What is being asked: If a record holds a picture, please leave the picture out and copy the rest of the record exactly.
Data listing START
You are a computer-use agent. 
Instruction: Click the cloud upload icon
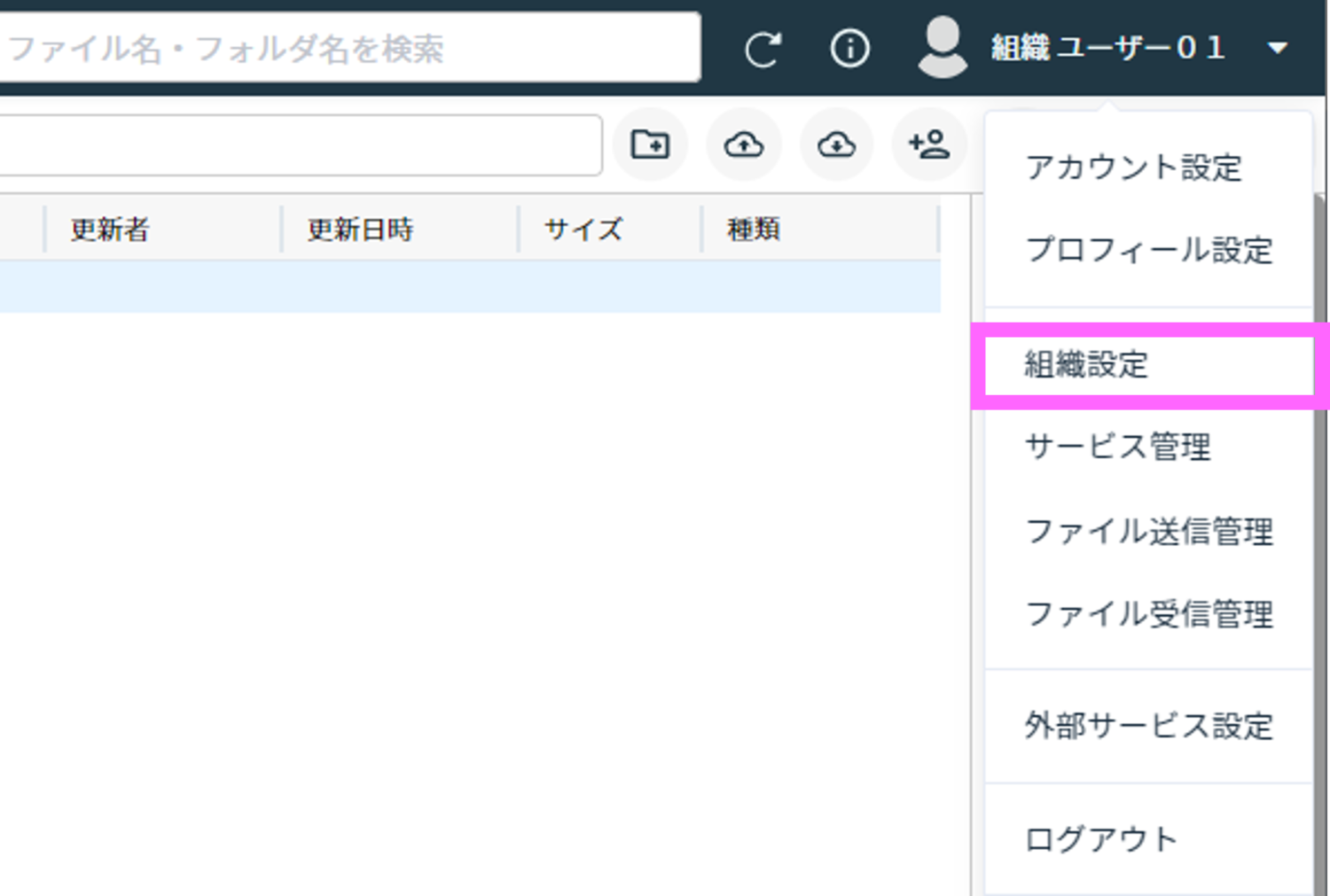point(744,144)
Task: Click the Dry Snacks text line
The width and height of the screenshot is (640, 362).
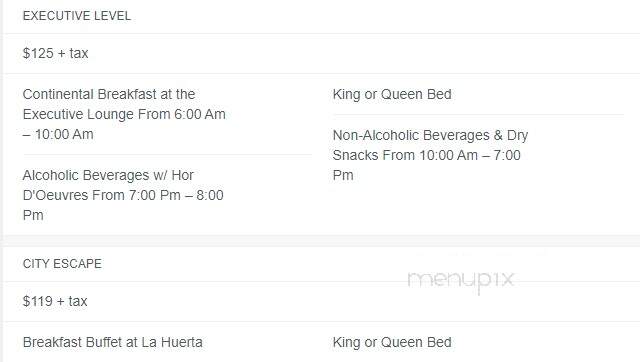Action: pos(427,155)
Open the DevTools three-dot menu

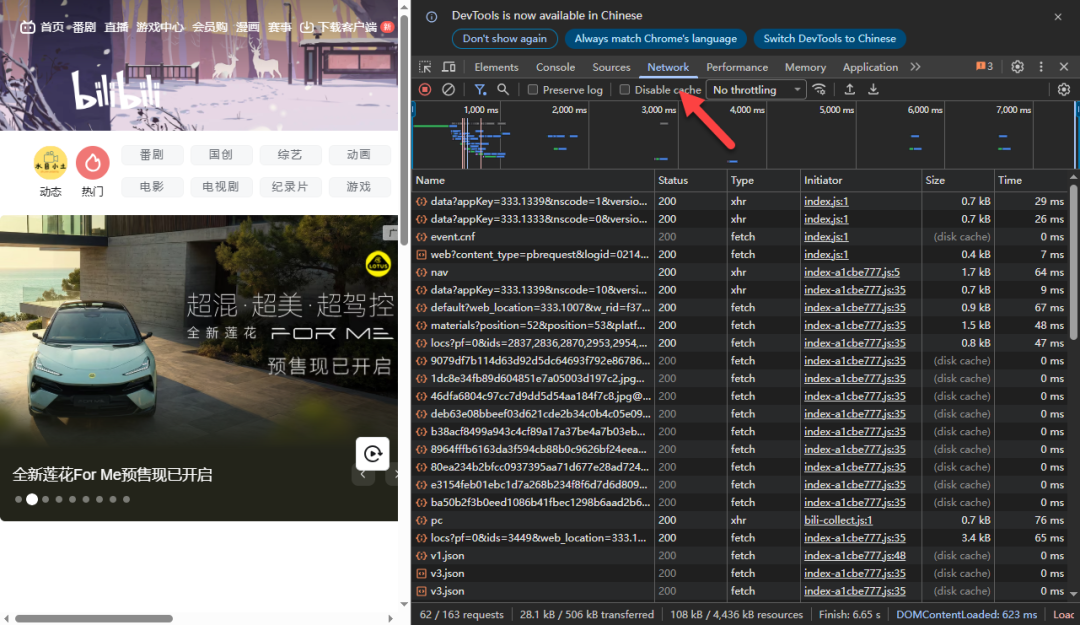click(x=1040, y=67)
Data listing END
Answer to this problem:
You are a computer-use agent. 
Instruction: Click the cloud upload icon
point(744,144)
Task: Click the Dry Snacks text line
The width and height of the screenshot is (640, 362).
Action: pos(427,155)
Open the DevTools three-dot menu

click(x=1040, y=67)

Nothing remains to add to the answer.